Lawyer as Employer – Firms Aren’t Exempt From Employment Law Issues
Editor’s Note: This is the first of a six-part series that will examine how employment law issues specifically affect law firms. Next week, the authors will write about federal and state overtime requirements.
There’s an old saying that the cobbler’s children have no shoes. This proverb is often true of lawyers. Just think about how many contracts we all sign without reading them!

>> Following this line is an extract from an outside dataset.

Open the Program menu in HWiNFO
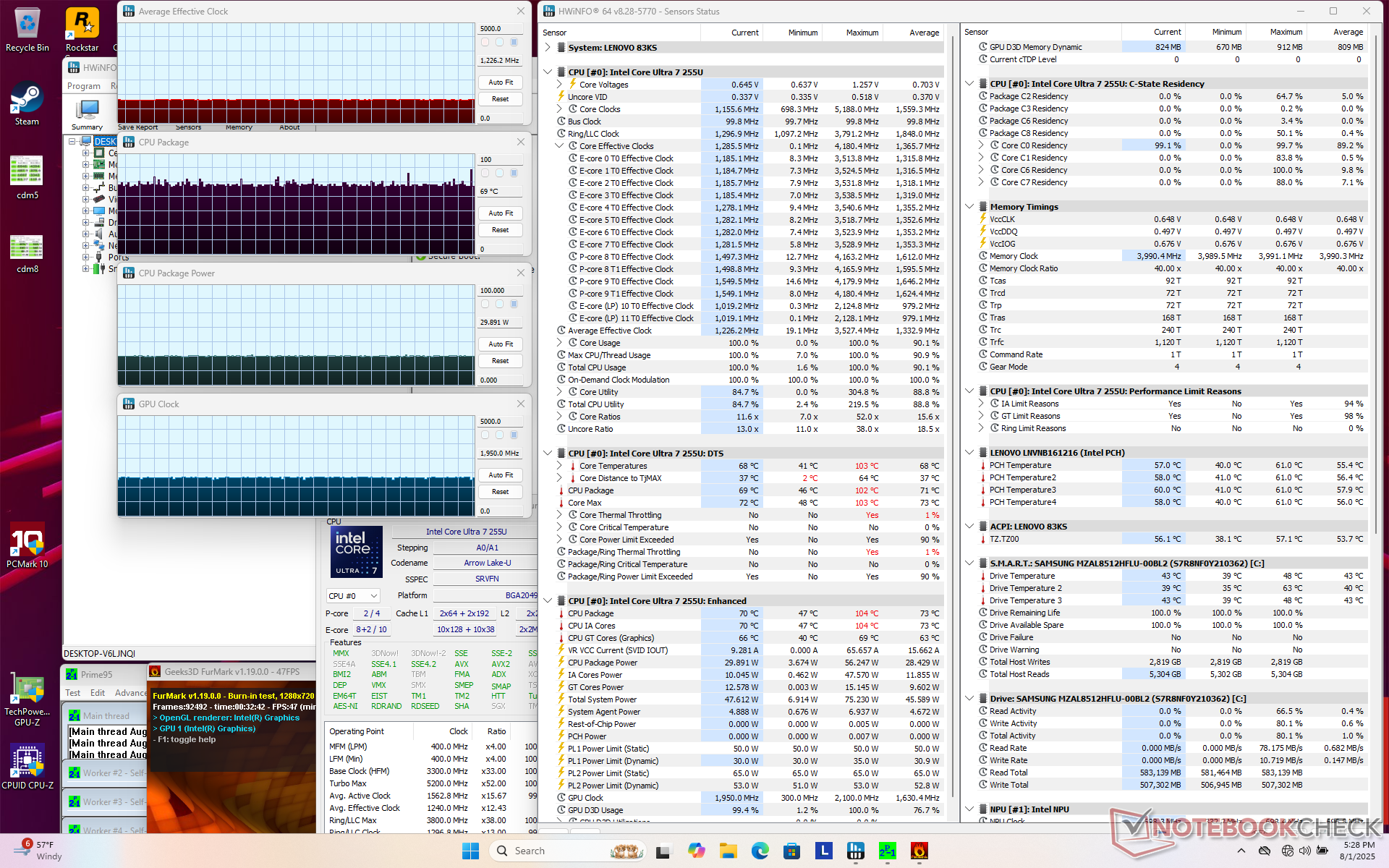1389x868 pixels. tap(84, 86)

When it comes to complying with employment laws, lawyers can be some of the worst offenders. Typically this is not willful, but simply because we are often too busy being lawyers rather than managers. This is a mistake. Employees are increasingly willing to litigate, and with increased enforcement by federal and state agencies, missteps can be costly. You may remember the Baker & McKenzie administrative secretary of four months who sued for sexual harassment and was awarded $7.1 million in punitive damages.

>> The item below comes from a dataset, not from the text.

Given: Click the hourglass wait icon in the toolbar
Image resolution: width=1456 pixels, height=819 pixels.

If your firm were investigated today, how would you fare? Try this self-audit: would your answers pass muster?
You probably know there are a few exemptions to the federal and state overtime requirements. Lawyers performing legal work, for example, are exempt as “Professionals.” But are your paralegals exempt, and if so, on what basis? What about your office manager? Can you pay your lawyers an hourly rate but not overtime?

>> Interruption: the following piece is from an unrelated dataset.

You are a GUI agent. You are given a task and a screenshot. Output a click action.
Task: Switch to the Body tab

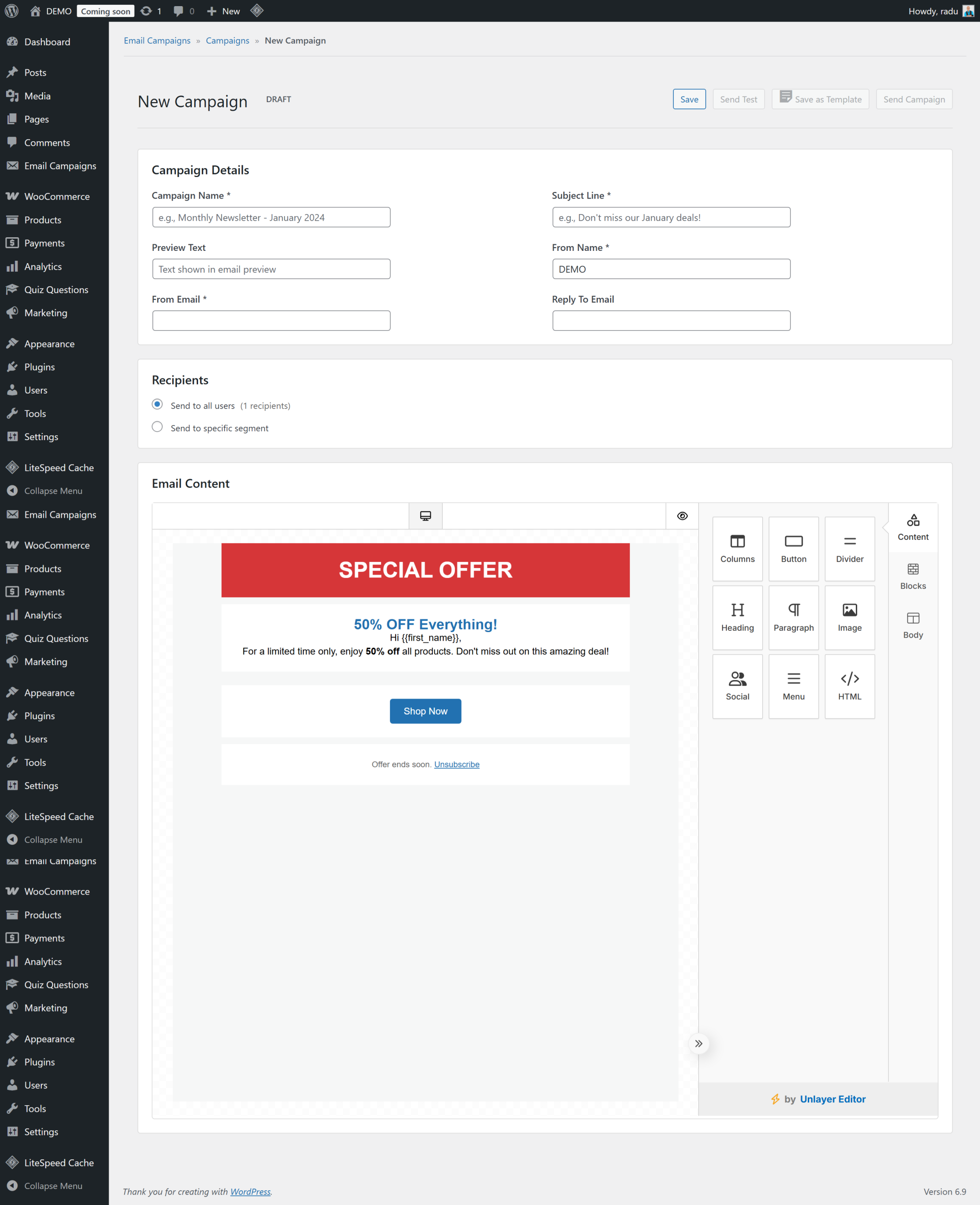912,625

Often law firms incentivize attorneys with bonuses. What happens when an attorney leaves and the firm does not want to pay the bonus? Last year, such a bonus dispute went all the way to the Connecticut Supreme Court. Do you communicate your bonus plan to employees properly? Did you know a “discretionary” bonus is not always discretionary?
We all know race and sex discrimination are illegal, but do you know what all the protected classifications are under federal and Connecticut law? Do you ask questions that solicit information you are not allowed to consider as an employer? For example, do you ask questions about availability to work long hours (which elicit information about family obligations)?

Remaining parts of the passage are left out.